[Saved data entries]
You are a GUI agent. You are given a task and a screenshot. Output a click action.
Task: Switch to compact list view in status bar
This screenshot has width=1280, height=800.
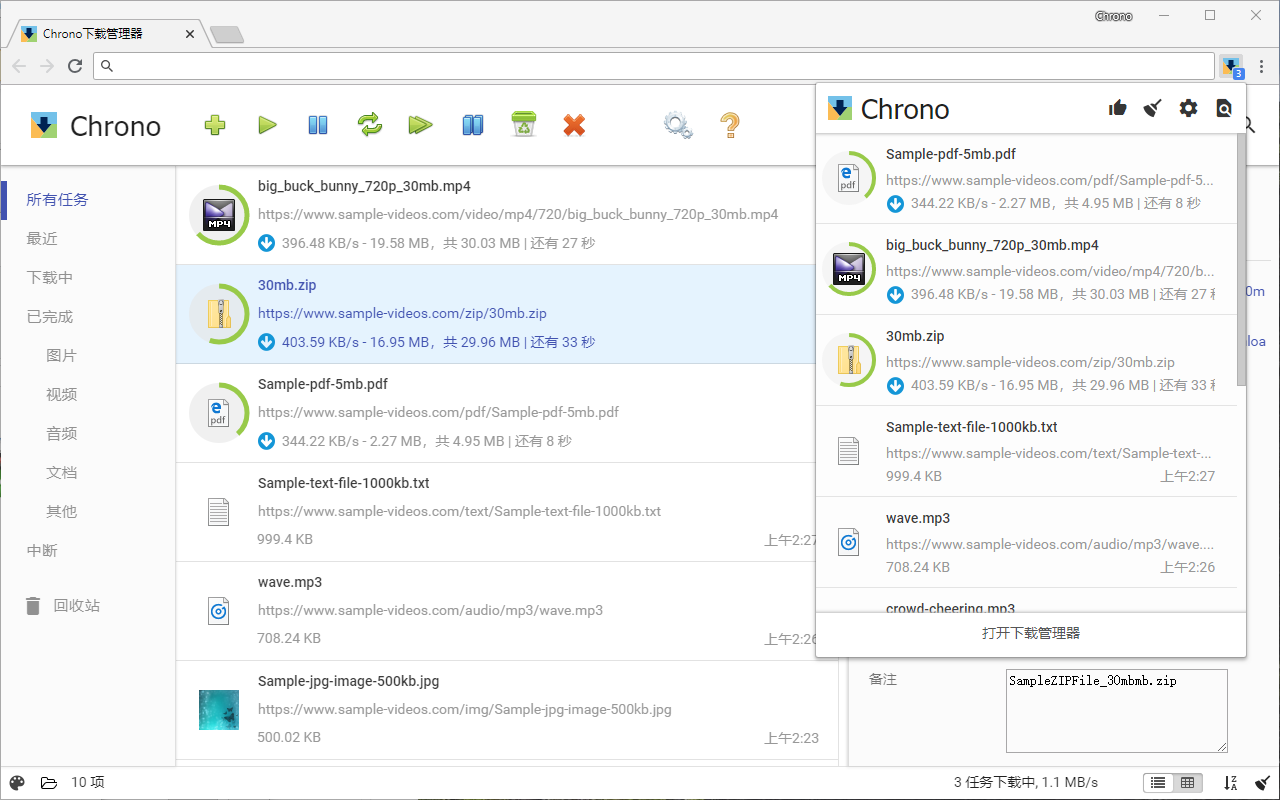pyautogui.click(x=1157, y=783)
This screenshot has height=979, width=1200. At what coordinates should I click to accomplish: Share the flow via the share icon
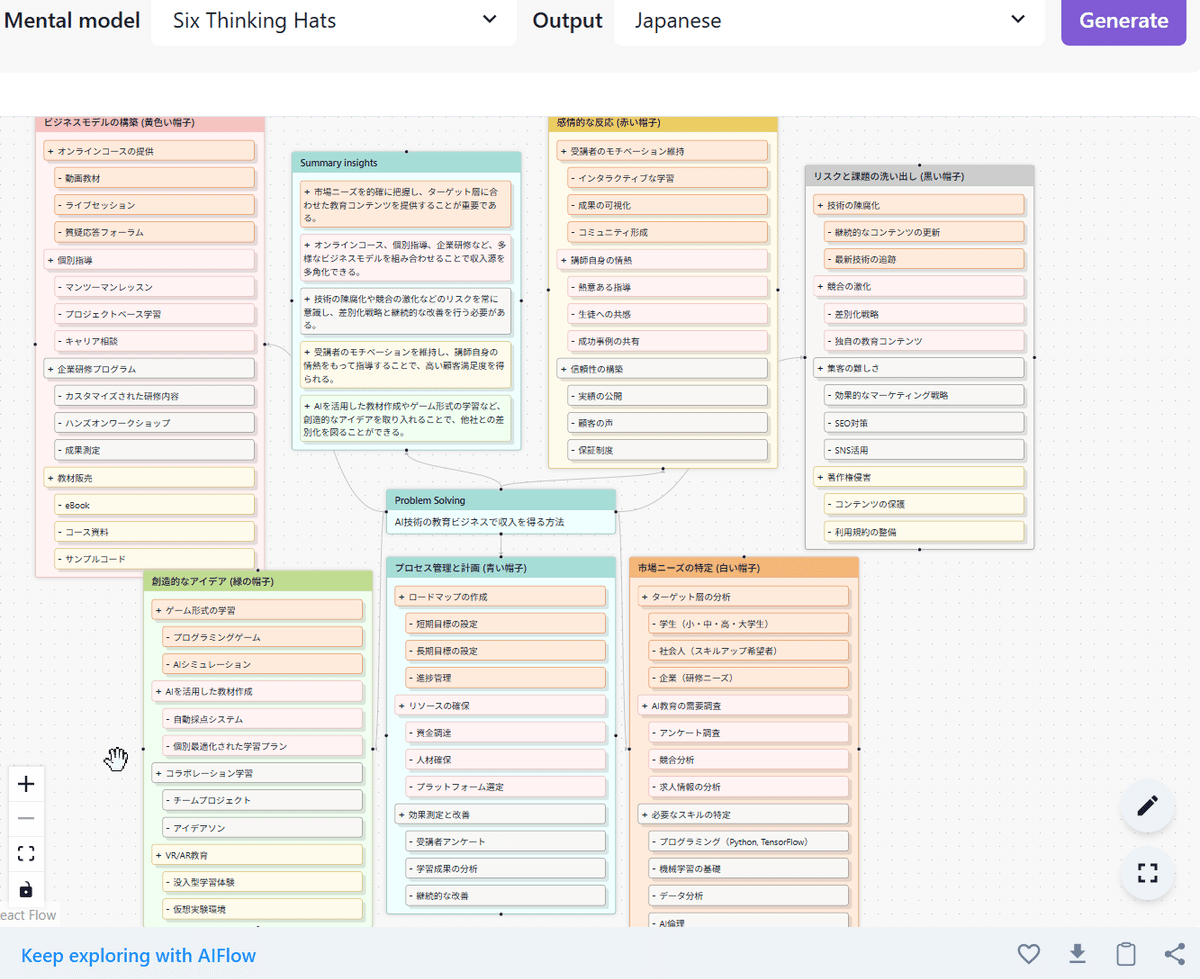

* Assignment
Emit an exact copy of the lines from the line bearing "This screenshot has width=1280, height=800." through the last line above, inclusive, and leave the images out.

* Task output
This screenshot has width=1280, height=800.
pyautogui.click(x=1157, y=783)
This screenshot has height=979, width=1200. At what coordinates should I click to accomplish: Share the flow via the share icon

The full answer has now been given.